**Extrait:**
+---+
La gare ferroviaire et les voyages en train

Lieux chargés d’histoires

Ils rappellent de nombreux souvenirs de voyages inoubliables, de séparations, de retrouvailles et de plus, la gare est aussi un lieu vénéré et chargé d’histoire où de grands hommes se sont rencontrés et ont tissé des liens d’amitié.

Les passionnés de voyages continuent d’adorer la gare ferroviaire pour des perspectives d’évasion qu’elle offre pour des séjours dans un ailleurs enrichissant et de détente. Les voyageurs qui prennent le train vers une destination précise sont généralement heureux de retrouver des paysages qui lui sont chers, sinon de découvrir des espaces inconnus s’il prend un nouvel itinéraire. Et dans tous les cas de figure, celui qui voyage aspire au changement et au plaisir qu’on en tire qui dépend du motif du voyage. Toutes les catégories d’individus se sont intéressés au train et en ont parlé dans une diversité d’écrits : lettres personnelles racontant une aventure vécue dans la joie ou la peur, livres, chansons, faits divers de journaux.
+---+
**Données enregistrées:**
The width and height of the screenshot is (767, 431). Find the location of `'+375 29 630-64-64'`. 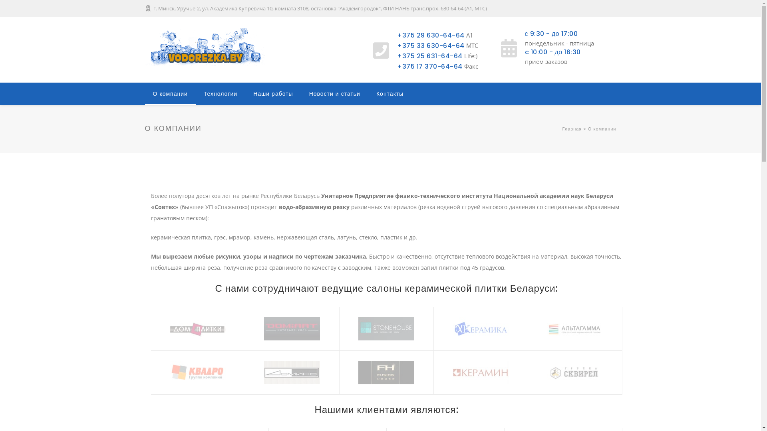

'+375 29 630-64-64' is located at coordinates (430, 35).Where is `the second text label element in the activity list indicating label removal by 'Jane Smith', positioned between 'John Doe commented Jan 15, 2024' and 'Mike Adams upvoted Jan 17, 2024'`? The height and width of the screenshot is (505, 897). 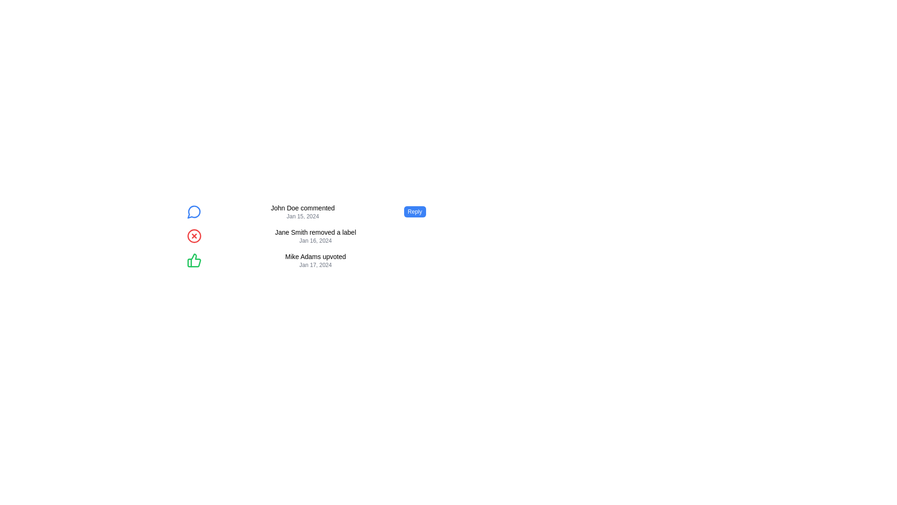
the second text label element in the activity list indicating label removal by 'Jane Smith', positioned between 'John Doe commented Jan 15, 2024' and 'Mike Adams upvoted Jan 17, 2024' is located at coordinates (315, 236).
+---+
**Consignes:**
**1)** Citez le passage de l'extrait sur la gare ferroviaire qui s'ouvre sur les mots « Ils rappellent de » et se termine par « des liens d’amitié. ».
**2)** Prolongez l'extrait sur la gare ferroviaire en reprenant après sa dernière phrase.
La liste constitue un matériau indépendant de l'extrait sur la gare ferroviaire.

**Réponses par consigne:**
**1)**
Ils rappellent de nombreux souvenirs de voyages inoubliables, de séparations, de retrouvailles et de plus, la gare est aussi un lieu vénéré et chargé d’histoire où de grands hommes se sont rencontrés et ont tissé des liens d’amitié.

**2)**
Le train en littérature
C’est quand même extraordinaire que des écrivains de talent se soient intéressés au train comme moyen de locomotion préféré au point de lui consacrer des pages et des pages dans leurs ouvrages en prose ou en vers. Des œuvres narratives au style relevé ont mis en scène des personnages atypiques dans un wagon de train en marche vers une destination déterminante pour la suite d’un récit. La description est faite dans un langage relevé. Guy de Maupassant qui a beaucoup aimé l’Algérie et la Tunisie a parcouru les deux pays et en train, le premier train à vapeur chauffée au charbon ou au bois et qui dégage une épaisse fumée noire tout le long du voyage. La voie ferrée venait d’être crée non pas pour les beaux yeux des Algériens et des Tunisiens mais pour faciliter la vie aux colons appelés à se déplacer souvent par des moyens confortables. Dans son œuvre «Récits de voyage, d’Alger à Tunis», il a parlé de son voyage par le train qui reliait à l’époque l’Algérie à la Tunisie.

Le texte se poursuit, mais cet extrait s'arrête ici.